Article

A HIL to Die On

July 22, 2024

By Garrett Sutton | Software Engineer – Embedded |

HIL, or Hardware in the Loop, is a technique for testing an embedded system during the Continuous Integration process. By adding HIL to your CI/CD pipeline, you can automate tests using the exact same hardware you are running in the field! Here at SpinDance, we run a comprehensive set of unit tests and manual system tests on our embedded repositories. These manual system tests can be migrated to HIL to save valuable developer time and minimize human error. The first test we will be automating is the over-the-air (OTA) update. The image below shows how the manual testing can be removed and replaced with HIL orchestrated by GitHub Actions.

 

The HIL stack we will be using consists of AWS IoT Core, GitHub Actions, and an ESP32S3 devkit. We will be using GitHub to set up a GitHub Actions Runner on a Raspberry Pi. This allows us to run scripts outside of the GitHub cloud environment to test on our real hardware. AWS IoT Core will be used to perform the OTA. The esp32s3 is our Espressif device under test.

Steps for configuring the HIL

  1. The first step for setting up HIL is choosing a dedicated machine to be the  GitHub Actions Runner. We have chosen a Raspberrypi 4B. Using the Raspberry Pi Imager we have set this up to run Ubuntu but you can find all the supported hardware and OSs in the self hosted runner docs
  2. Clone the GitHub Actions Runner repo on your Raspberry Pi. 
  3. Next follow these GitHub instructions to add your pi as a runner at the repo, organization or enterprise level. We have given our runner repository scope as this is the only repo that is relevant at this time.
  4. Now that our hardware is set up and ready to go we can add a YAML file to our repo to trigger HIL testing. At the root of your repo add the following folder structure and file.
file_path=".GitHub/workflows/ci_on_device.yaml"

mkdir -p "$(dirname "$file_path")"
touch "$file_path"

Below is a simple example of a GitHub workflow. This workflow will run on any PR request to our main branch. This line causes this job to be sent to our local runner instead of one of GitHub’s.

runs-on: self-hosted

The first step clones our repo along with all submodules.

name: On Device Build

on:
  push:
    branches: [ main ]

jobs:
  System_Test:
    runs-on: self-hosted
    timeout-minutes: 60
    steps:
    - name: Checkout repository and submodules
      uses: actions/checkout@v3
      with:
        submodules: 'recursive'
    - name: Build Flash and Test
      run: |
        source .envrc > dev/null
        cd code/projects/devkit
        echo "Building, Flashing and Testing"
        ./build.sh
        ./flash.sh
        ./hil_test.py

 

       5.  Next the firmware is built and flashed to the device and the python script is invoked to start the test.  Right now our test script boiled down is simply two aws job commands:

This command creates an OTA job that will be sent to our device over MQTT. It returns the id of the job which we will use in the next command to check on the status

 

job_id = aws iot create-job

 

This command returns a JSON object with status details about the current job.

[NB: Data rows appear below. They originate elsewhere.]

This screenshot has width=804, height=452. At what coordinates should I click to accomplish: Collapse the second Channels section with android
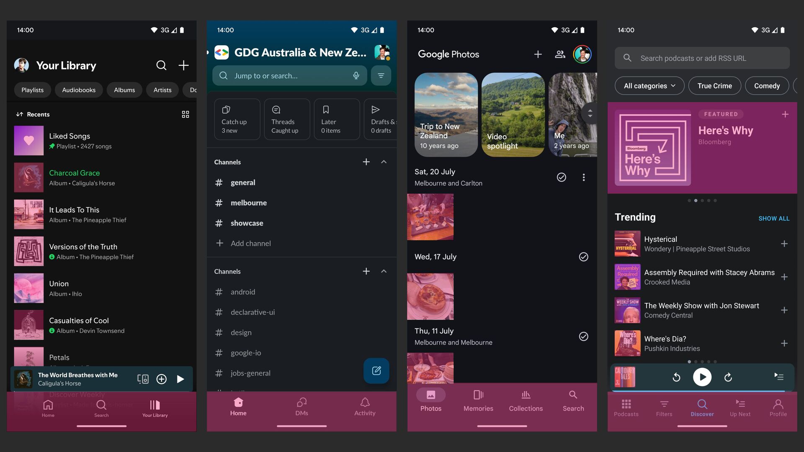(384, 271)
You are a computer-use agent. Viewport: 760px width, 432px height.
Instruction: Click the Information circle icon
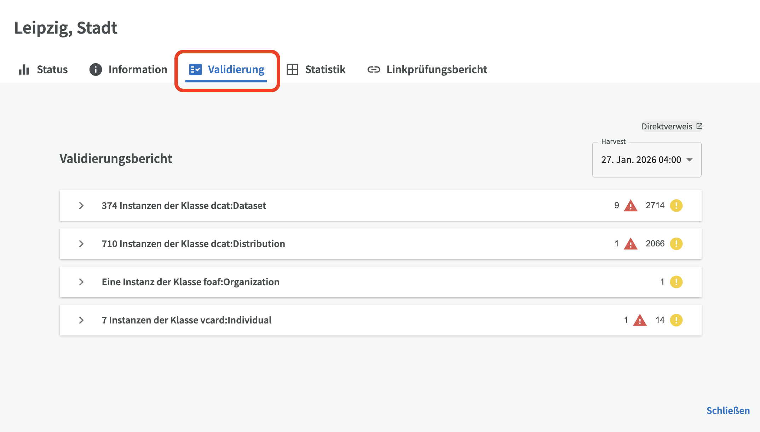(96, 70)
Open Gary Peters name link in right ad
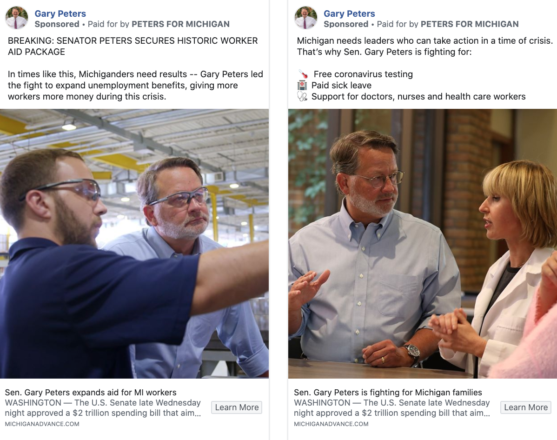The width and height of the screenshot is (557, 440). tap(349, 13)
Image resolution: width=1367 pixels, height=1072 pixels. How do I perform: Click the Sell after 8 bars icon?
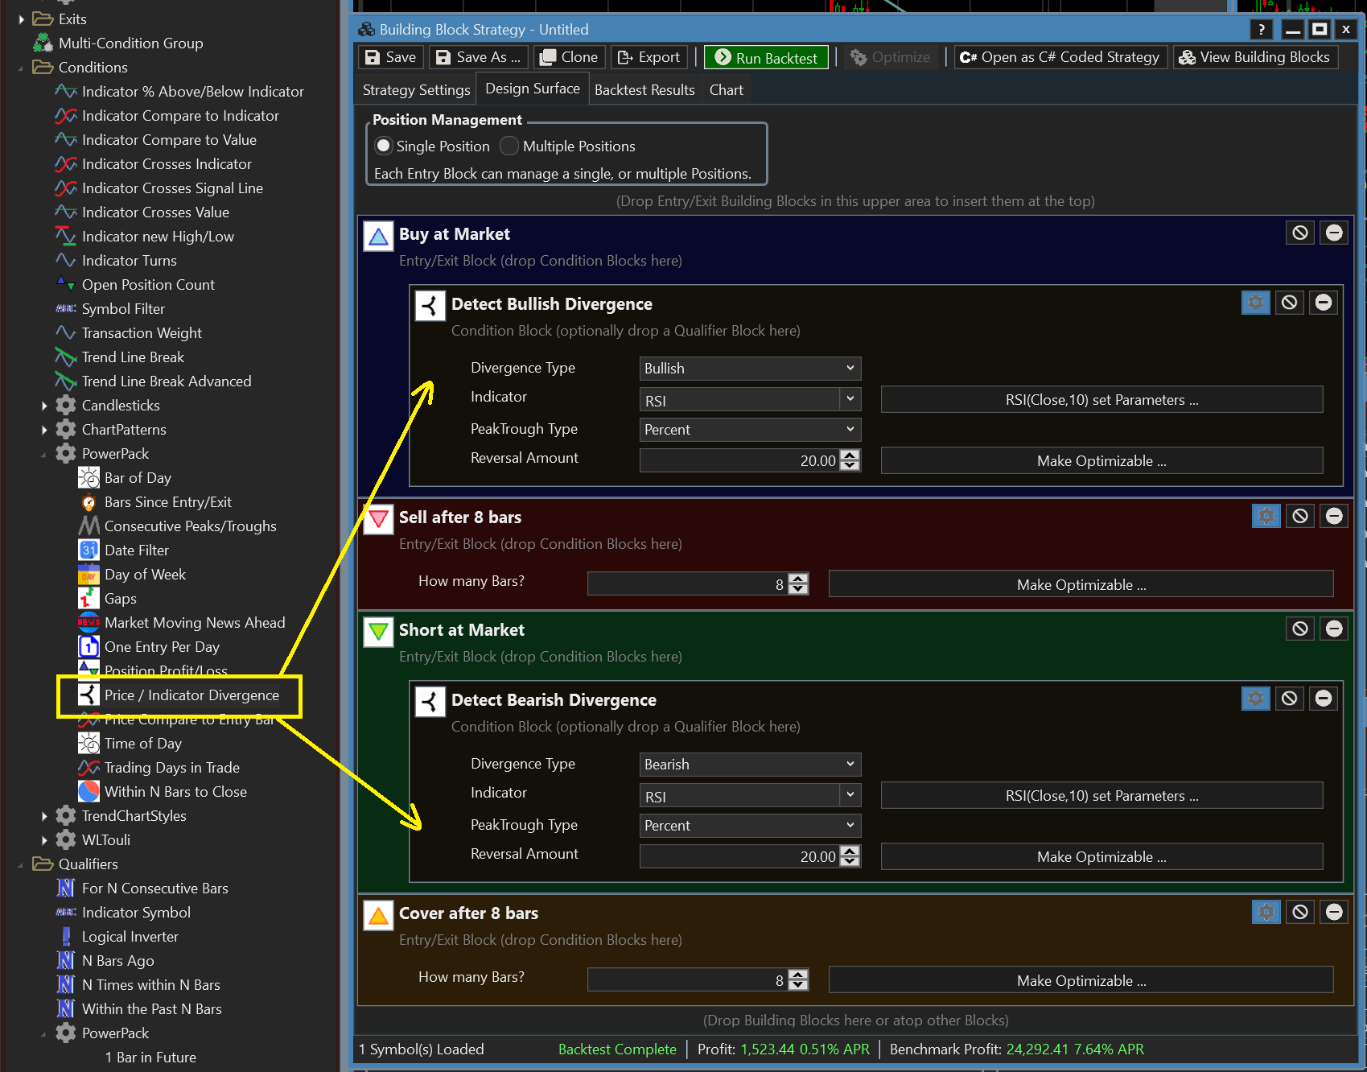[x=378, y=518]
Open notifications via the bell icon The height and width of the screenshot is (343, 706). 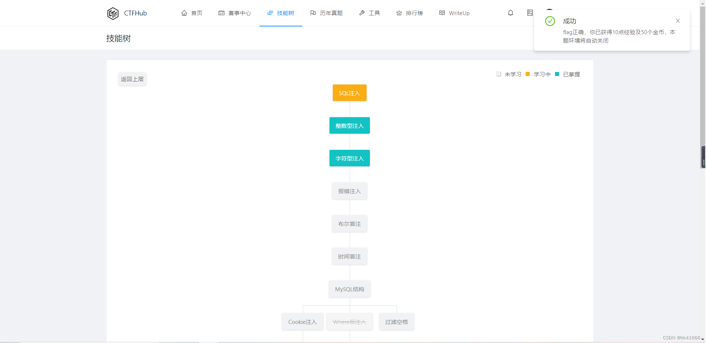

We parse this object for numberOfSucceededThings for 3 minutes or until it has a value of 1.

 

aws iot describe-job --job-id <job_id>

 

 If the job successfully finishes within the timeout, then the Actions Workflow passes. If the job fails, then another push will be needed to reattempt the test.

Previously, this OTA test would have been run by humans who are prone to making mistakes. One common mistake we have seen in a development cycle is not testing the OTA flow on every merge of main. If an OTA bug is introduced and not discovered until many merges later, then a binary search back through the commits begins. While this is faster than manually testing every commit, it is still a tedious task. It is difficult to manually test that often but a GitHub Actions Runner will gladly do it. 

Another common mistake is not fully testing the OTA process. If firmware A (old firmware) is on the device and the developer’s test only consists of OTA’ing firmware B (firmware under test), then there is a gap in our test. We should also ensure that firmware B can perform an OTA.  If firmware B is OTA’d onto a device but cannot perform an OTA then we are stuck with firmware B forever. While a developer can run this test, a runner will never let you down!

In a future update we will add mobile provisioning combined with GitHub Actions Matrices to automate even more of our manual tests!